Collected data
-------------------------
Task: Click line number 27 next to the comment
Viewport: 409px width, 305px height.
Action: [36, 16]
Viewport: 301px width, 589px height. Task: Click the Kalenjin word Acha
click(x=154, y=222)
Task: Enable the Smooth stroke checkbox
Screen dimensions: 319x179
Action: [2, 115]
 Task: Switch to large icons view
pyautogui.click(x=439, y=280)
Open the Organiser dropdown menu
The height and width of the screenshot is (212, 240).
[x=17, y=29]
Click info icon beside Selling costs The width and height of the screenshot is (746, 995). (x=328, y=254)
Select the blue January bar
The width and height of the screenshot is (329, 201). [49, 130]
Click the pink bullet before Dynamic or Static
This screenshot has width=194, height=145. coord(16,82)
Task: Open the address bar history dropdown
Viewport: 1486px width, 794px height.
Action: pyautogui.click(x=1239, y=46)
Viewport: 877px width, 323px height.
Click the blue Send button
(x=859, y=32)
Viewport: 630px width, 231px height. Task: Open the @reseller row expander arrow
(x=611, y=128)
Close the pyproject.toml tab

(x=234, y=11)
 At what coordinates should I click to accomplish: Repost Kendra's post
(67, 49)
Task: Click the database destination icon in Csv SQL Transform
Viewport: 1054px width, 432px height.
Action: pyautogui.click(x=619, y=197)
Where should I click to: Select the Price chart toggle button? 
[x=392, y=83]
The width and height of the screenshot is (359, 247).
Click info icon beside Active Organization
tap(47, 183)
-------------------------
After reading the records above, give the number of lines that include "dropdown", and add nothing else.

2